* Brano:
*-*-*
Il dolore della perdita e il meccanismo dell’identificazione

Nei giorni scorsi mi sono ritrovato a riflettere sugli ultimi fatti di cronaca avvenuti. Dalla morte del pilota Simoncelli a quella delle persone travolte dalle inondazioni provocate dalla pioggia. Tra le vittime purtroppo si contano anche dei bambini molto piccoli.
Gli avvenimenti che ho citato fanno parte di una realtà resa macroscopica dagli organi di informazione. Nel primo caso si tratta di una personaggio molto famoso del mondo dello sport, mentre nel secondo di una catastrofe naturale che ha provocato delle vittime. Certo nel secondo caso sarebbe importante analizzare dove arrivi la responsabilità della natura e dove invece quella dell’incuria e degli errori di gestione del territorio da parte dell’uomo; ma non è questa la sede opportuna per avanzare ipotesi in tal senso anche perché non è competenza di chi scrive. Come vi dicevo, da un punto di vista psicologico questi eventi portano a galla il pesante fardello del lutto. Cioè ci mettono di fronte al fatto che nella vita di noi tutti esiste questo aspetto e che dobbiamo farci i conti in termini relazionali e psichici.
*-*-*
* Dati estratti:

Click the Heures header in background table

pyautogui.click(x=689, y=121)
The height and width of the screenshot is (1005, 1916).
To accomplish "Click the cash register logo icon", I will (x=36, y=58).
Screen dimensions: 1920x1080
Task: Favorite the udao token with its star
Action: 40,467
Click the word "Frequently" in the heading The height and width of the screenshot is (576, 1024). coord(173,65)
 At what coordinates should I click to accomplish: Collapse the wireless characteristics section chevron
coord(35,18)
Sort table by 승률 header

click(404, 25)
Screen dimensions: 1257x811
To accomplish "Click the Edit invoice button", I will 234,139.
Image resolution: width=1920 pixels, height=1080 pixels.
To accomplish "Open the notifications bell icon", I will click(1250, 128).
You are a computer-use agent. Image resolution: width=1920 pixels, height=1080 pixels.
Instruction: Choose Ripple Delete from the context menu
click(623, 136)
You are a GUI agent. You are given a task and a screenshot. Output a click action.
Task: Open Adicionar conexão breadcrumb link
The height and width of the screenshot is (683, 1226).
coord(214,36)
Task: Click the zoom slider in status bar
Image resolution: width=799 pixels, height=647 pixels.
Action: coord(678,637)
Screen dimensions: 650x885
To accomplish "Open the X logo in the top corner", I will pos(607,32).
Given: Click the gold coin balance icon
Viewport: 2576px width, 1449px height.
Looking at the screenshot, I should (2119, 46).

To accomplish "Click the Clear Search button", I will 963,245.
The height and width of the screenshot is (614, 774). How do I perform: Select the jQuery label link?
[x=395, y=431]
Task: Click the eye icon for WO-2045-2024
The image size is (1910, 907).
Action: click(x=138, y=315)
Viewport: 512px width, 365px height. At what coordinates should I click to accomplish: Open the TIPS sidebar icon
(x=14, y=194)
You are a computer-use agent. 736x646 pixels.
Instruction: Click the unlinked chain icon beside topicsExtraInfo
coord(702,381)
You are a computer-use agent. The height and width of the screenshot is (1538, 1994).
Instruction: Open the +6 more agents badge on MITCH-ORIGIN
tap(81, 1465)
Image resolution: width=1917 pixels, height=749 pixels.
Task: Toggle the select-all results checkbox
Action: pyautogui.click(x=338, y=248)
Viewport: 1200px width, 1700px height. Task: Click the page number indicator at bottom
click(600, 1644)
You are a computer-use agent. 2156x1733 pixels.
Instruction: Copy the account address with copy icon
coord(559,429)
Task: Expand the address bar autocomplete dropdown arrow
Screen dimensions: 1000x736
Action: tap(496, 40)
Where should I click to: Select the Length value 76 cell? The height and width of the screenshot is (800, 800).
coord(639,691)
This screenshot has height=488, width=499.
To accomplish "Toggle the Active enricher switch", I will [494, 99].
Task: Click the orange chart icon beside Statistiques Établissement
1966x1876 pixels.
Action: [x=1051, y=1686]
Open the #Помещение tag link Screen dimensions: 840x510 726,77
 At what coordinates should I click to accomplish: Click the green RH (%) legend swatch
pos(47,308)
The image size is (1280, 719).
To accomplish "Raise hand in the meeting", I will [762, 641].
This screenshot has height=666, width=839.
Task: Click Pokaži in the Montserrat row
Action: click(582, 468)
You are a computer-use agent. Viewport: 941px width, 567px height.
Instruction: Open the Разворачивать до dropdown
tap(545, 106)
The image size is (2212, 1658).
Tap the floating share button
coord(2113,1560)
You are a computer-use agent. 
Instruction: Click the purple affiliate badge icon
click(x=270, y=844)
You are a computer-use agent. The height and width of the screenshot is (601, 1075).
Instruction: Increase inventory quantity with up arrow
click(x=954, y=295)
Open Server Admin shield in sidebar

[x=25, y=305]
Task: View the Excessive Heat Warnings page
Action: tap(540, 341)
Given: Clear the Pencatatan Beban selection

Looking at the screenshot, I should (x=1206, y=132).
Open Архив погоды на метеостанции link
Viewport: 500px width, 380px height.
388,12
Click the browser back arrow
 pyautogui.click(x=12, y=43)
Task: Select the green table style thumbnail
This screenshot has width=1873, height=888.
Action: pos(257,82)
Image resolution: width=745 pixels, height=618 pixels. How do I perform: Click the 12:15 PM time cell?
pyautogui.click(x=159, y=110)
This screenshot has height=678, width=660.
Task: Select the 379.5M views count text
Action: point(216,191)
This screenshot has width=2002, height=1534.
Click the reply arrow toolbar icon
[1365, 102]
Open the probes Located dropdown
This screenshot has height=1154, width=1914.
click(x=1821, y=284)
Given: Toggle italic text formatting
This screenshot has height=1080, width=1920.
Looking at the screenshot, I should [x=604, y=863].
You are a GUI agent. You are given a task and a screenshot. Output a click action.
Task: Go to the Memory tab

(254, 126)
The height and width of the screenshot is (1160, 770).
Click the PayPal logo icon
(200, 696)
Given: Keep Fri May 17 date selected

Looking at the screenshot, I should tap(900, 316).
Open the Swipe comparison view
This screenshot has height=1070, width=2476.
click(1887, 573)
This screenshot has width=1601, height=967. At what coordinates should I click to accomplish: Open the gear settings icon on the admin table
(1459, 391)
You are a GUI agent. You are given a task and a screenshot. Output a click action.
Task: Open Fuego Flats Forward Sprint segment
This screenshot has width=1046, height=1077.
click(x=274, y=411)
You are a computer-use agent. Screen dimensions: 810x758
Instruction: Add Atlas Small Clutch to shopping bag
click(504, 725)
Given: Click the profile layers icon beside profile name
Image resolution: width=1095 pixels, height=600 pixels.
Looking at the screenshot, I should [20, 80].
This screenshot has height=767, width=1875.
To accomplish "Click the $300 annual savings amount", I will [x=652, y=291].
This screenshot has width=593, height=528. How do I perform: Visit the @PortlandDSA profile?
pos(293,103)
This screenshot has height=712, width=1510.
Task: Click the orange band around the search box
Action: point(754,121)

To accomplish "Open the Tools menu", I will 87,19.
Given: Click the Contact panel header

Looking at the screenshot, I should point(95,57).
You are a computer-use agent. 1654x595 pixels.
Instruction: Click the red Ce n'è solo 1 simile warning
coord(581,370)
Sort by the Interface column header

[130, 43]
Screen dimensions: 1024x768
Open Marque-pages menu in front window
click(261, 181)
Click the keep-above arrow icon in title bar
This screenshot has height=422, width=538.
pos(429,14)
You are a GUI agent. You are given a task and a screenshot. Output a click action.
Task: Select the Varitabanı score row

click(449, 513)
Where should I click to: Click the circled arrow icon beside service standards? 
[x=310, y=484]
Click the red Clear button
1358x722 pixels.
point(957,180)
*-*-*
* Consegna: Perché, nel brano sul lutto, chi scrive non approfondisce quanto delle inondazioni dipenda dalla natura e quanto dall'uomo? Rispondi in una, due o tre frasi. Le righe sono materiale separato, indipendente dal brano.

* Svolgimento: Chi scrive ritiene che quella non sia la sede opportuna per avanzare ipotesi su dove arrivi la responsabilità della natura e dove quella dell'incuria e degli errori umani nella gestione del territorio. Aggiunge inoltre che la questione non è di sua competenza.